WHAT IS BEING ASKED = Give back the entries in full, exactly as they are written.

STORED DATA =
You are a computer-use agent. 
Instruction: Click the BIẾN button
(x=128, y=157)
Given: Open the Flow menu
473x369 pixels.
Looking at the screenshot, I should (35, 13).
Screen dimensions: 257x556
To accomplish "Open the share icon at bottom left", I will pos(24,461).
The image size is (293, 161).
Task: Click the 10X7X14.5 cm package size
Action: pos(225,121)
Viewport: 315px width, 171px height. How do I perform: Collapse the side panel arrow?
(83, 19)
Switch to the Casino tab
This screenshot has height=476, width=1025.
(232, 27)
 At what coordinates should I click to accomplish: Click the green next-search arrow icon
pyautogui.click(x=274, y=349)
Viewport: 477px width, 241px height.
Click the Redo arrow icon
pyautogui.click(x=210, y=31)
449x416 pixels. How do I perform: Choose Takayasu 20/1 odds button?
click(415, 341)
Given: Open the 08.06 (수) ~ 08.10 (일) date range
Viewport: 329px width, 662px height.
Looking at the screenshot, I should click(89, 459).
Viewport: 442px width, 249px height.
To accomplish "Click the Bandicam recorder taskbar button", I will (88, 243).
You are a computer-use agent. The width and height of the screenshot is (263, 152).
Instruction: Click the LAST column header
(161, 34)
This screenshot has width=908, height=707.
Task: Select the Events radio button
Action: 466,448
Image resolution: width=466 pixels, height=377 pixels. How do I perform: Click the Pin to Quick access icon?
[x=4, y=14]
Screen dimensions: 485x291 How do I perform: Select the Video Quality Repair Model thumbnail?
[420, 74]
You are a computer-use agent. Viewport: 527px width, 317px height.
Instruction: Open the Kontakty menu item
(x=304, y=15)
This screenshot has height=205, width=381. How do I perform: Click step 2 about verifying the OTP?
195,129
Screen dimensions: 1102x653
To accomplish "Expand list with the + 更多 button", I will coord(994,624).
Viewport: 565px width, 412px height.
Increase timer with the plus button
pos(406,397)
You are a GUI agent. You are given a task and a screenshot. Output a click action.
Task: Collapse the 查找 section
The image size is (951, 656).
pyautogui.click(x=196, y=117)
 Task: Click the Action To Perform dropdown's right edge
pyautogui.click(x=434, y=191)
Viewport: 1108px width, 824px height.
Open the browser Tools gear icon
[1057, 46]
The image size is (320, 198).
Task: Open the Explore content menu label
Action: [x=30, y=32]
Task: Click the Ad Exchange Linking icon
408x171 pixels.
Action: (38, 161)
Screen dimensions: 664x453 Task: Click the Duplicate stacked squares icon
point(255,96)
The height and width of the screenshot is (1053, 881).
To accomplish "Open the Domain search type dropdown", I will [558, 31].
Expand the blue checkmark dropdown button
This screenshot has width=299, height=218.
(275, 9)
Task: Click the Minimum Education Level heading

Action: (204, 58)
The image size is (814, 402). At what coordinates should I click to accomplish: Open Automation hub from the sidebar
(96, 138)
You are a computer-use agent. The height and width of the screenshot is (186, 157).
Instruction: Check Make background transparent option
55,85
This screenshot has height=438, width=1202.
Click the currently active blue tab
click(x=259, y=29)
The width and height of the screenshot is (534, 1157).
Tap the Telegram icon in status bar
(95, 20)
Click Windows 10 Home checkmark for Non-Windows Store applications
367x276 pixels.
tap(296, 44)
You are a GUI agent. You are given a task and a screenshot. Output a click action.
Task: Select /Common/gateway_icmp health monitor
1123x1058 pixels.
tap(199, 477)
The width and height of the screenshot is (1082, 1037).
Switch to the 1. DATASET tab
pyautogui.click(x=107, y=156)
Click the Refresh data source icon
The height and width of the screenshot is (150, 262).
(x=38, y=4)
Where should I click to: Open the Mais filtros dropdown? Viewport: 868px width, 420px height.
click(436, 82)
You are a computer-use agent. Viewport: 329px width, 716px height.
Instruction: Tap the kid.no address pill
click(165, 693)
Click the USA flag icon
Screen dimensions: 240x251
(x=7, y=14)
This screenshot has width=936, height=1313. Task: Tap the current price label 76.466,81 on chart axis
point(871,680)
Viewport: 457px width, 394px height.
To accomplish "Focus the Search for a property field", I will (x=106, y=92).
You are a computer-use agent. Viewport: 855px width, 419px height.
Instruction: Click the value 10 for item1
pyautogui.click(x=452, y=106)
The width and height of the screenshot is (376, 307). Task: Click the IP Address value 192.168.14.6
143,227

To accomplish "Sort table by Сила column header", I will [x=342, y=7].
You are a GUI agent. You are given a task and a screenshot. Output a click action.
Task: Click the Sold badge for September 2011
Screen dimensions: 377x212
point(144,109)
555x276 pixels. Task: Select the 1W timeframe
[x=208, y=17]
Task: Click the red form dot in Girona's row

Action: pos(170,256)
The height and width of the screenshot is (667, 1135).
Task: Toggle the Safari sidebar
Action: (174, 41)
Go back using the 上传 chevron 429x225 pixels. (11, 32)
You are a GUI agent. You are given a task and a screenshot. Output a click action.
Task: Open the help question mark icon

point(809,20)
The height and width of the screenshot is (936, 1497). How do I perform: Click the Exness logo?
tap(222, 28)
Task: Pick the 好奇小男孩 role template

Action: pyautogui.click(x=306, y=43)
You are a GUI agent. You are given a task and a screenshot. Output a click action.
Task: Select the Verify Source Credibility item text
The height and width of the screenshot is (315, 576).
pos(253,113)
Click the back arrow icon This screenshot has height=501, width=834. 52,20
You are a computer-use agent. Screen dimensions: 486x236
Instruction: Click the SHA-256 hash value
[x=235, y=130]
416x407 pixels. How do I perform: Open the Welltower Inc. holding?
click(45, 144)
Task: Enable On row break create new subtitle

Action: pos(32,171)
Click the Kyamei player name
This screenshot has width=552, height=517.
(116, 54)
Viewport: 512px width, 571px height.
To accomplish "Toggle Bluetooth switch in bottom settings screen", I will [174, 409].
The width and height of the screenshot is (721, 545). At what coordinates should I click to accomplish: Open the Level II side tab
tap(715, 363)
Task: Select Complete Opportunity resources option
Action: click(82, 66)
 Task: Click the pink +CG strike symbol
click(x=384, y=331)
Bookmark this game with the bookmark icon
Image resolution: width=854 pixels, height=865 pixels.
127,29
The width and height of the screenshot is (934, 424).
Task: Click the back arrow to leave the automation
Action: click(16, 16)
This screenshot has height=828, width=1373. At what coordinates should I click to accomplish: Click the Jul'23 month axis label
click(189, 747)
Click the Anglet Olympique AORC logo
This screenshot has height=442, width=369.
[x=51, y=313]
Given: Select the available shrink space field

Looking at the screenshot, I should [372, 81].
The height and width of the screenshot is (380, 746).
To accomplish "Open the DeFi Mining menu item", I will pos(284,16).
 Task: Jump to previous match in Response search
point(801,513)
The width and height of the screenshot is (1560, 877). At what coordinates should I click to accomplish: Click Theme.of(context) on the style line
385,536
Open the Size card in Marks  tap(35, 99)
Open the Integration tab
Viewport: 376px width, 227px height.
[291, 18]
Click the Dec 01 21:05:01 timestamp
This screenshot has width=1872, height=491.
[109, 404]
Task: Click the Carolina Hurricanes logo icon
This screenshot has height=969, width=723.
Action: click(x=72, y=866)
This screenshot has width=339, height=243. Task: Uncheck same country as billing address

RESULT =
You are a computer-use agent. 
Instruction: Click the BIẾN button
(x=128, y=157)
Given: Open the Flow menu
473x369 pixels.
Looking at the screenshot, I should (35, 13).
Screen dimensions: 257x556
To accomplish "Open the share icon at bottom left", I will pos(24,461).
The image size is (293, 161).
Task: Click the 10X7X14.5 cm package size
Action: pos(225,121)
Viewport: 315px width, 171px height. How do I perform: Collapse the side panel arrow?
(83, 19)
Switch to the Casino tab
This screenshot has height=476, width=1025.
(232, 27)
 At what coordinates should I click to accomplish: Click the green next-search arrow icon
pyautogui.click(x=274, y=349)
Viewport: 477px width, 241px height.
Click the Redo arrow icon
pyautogui.click(x=210, y=31)
449x416 pixels. How do I perform: Choose Takayasu 20/1 odds button?
click(415, 341)
Given: Open the 08.06 (수) ~ 08.10 (일) date range
Viewport: 329px width, 662px height.
Looking at the screenshot, I should click(89, 459).
Viewport: 442px width, 249px height.
To accomplish "Click the Bandicam recorder taskbar button", I will (88, 243).
You are a computer-use agent. The width and height of the screenshot is (263, 152).
Instruction: Click the LAST column header
(161, 34)
This screenshot has width=908, height=707.
Task: Select the Events radio button
Action: 466,448
Image resolution: width=466 pixels, height=377 pixels. How do I perform: Click the Pin to Quick access icon?
[x=4, y=14]
Screen dimensions: 485x291 How do I perform: Select the Video Quality Repair Model thumbnail?
[420, 74]
You are a computer-use agent. Viewport: 527px width, 317px height.
Instruction: Open the Kontakty menu item
(x=304, y=15)
This screenshot has height=205, width=381. How do I perform: Click step 2 about verifying the OTP?
195,129
Screen dimensions: 1102x653
To accomplish "Expand list with the + 更多 button", I will coord(994,624).
Viewport: 565px width, 412px height.
Increase timer with the plus button
pos(406,397)
You are a GUI agent. You are given a task and a screenshot. Output a click action.
Task: Collapse the 查找 section
The image size is (951, 656).
pyautogui.click(x=196, y=117)
 Task: Click the Action To Perform dropdown's right edge
pyautogui.click(x=434, y=191)
Viewport: 1108px width, 824px height.
Open the browser Tools gear icon
[1057, 46]
The image size is (320, 198).
Task: Open the Explore content menu label
Action: [x=30, y=32]
Task: Click the Ad Exchange Linking icon
408x171 pixels.
Action: (38, 161)
Screen dimensions: 664x453 Task: Click the Duplicate stacked squares icon
point(255,96)
The height and width of the screenshot is (1053, 881).
To accomplish "Open the Domain search type dropdown", I will [558, 31].
Expand the blue checkmark dropdown button
This screenshot has width=299, height=218.
(275, 9)
Task: Click the Minimum Education Level heading

Action: (204, 58)
The image size is (814, 402). At what coordinates should I click to accomplish: Open Automation hub from the sidebar
(96, 138)
You are a computer-use agent. The height and width of the screenshot is (186, 157).
Instruction: Check Make background transparent option
55,85
This screenshot has height=438, width=1202.
Click the currently active blue tab
click(x=259, y=29)
The width and height of the screenshot is (534, 1157).
Tap the Telegram icon in status bar
(95, 20)
Click Windows 10 Home checkmark for Non-Windows Store applications
367x276 pixels.
tap(296, 44)
You are a GUI agent. You are given a task and a screenshot. Output a click action.
Task: Select /Common/gateway_icmp health monitor
1123x1058 pixels.
tap(199, 477)
The width and height of the screenshot is (1082, 1037).
Switch to the 1. DATASET tab
pyautogui.click(x=107, y=156)
Click the Refresh data source icon
The height and width of the screenshot is (150, 262).
(x=38, y=4)
Where should I click to: Open the Mais filtros dropdown? Viewport: 868px width, 420px height.
click(436, 82)
You are a computer-use agent. Viewport: 329px width, 716px height.
Instruction: Tap the kid.no address pill
click(165, 693)
Click the USA flag icon
Screen dimensions: 240x251
(x=7, y=14)
This screenshot has width=936, height=1313. Task: Tap the current price label 76.466,81 on chart axis
point(871,680)
Viewport: 457px width, 394px height.
To accomplish "Focus the Search for a property field", I will (x=106, y=92).
You are a computer-use agent. Viewport: 855px width, 419px height.
Instruction: Click the value 10 for item1
pyautogui.click(x=452, y=106)
The width and height of the screenshot is (376, 307). Task: Click the IP Address value 192.168.14.6
143,227

To accomplish "Sort table by Сила column header", I will [x=342, y=7].
You are a GUI agent. You are given a task and a screenshot. Output a click action.
Task: Click the Sold badge for September 2011
Screen dimensions: 377x212
point(144,109)
555x276 pixels. Task: Select the 1W timeframe
[x=208, y=17]
Task: Click the red form dot in Girona's row

Action: pos(170,256)
The height and width of the screenshot is (667, 1135).
Task: Toggle the Safari sidebar
Action: (174, 41)
Go back using the 上传 chevron 429x225 pixels. (11, 32)
You are a GUI agent. You are given a task and a screenshot. Output a click action.
Task: Open the help question mark icon

point(809,20)
The height and width of the screenshot is (936, 1497). How do I perform: Click the Exness logo?
tap(222, 28)
Task: Pick the 好奇小男孩 role template

Action: pyautogui.click(x=306, y=43)
You are a GUI agent. You are given a task and a screenshot. Output a click action.
Task: Select the Verify Source Credibility item text
The height and width of the screenshot is (315, 576).
pos(253,113)
Click the back arrow icon This screenshot has height=501, width=834. 52,20
You are a computer-use agent. Screen dimensions: 486x236
Instruction: Click the SHA-256 hash value
[x=235, y=130]
416x407 pixels. How do I perform: Open the Welltower Inc. holding?
click(45, 144)
Task: Enable On row break create new subtitle

Action: pos(32,171)
Click the Kyamei player name
This screenshot has width=552, height=517.
(116, 54)
Viewport: 512px width, 571px height.
To accomplish "Toggle Bluetooth switch in bottom settings screen", I will [174, 409].
The width and height of the screenshot is (721, 545). At what coordinates should I click to accomplish: Open the Level II side tab
tap(715, 363)
Task: Select Complete Opportunity resources option
Action: click(82, 66)
 Task: Click the pink +CG strike symbol
click(x=384, y=331)
Bookmark this game with the bookmark icon
Image resolution: width=854 pixels, height=865 pixels.
127,29
The width and height of the screenshot is (934, 424).
Task: Click the back arrow to leave the automation
Action: click(16, 16)
This screenshot has height=828, width=1373. At what coordinates should I click to accomplish: Click the Jul'23 month axis label
click(189, 747)
Click the Anglet Olympique AORC logo
This screenshot has height=442, width=369.
[x=51, y=313]
Given: Select the available shrink space field

Looking at the screenshot, I should [372, 81].
The height and width of the screenshot is (380, 746).
To accomplish "Open the DeFi Mining menu item", I will pos(284,16).
 Task: Jump to previous match in Response search
point(801,513)
The width and height of the screenshot is (1560, 877). At what coordinates should I click to accomplish: Click Theme.of(context) on the style line
385,536
Open the Size card in Marks  tap(35, 99)
Open the Integration tab
Viewport: 376px width, 227px height.
[291, 18]
Click the Dec 01 21:05:01 timestamp
This screenshot has width=1872, height=491.
[109, 404]
Task: Click the Carolina Hurricanes logo icon
This screenshot has height=969, width=723.
Action: click(x=72, y=866)
This screenshot has width=339, height=243. Task: Uncheck same country as billing address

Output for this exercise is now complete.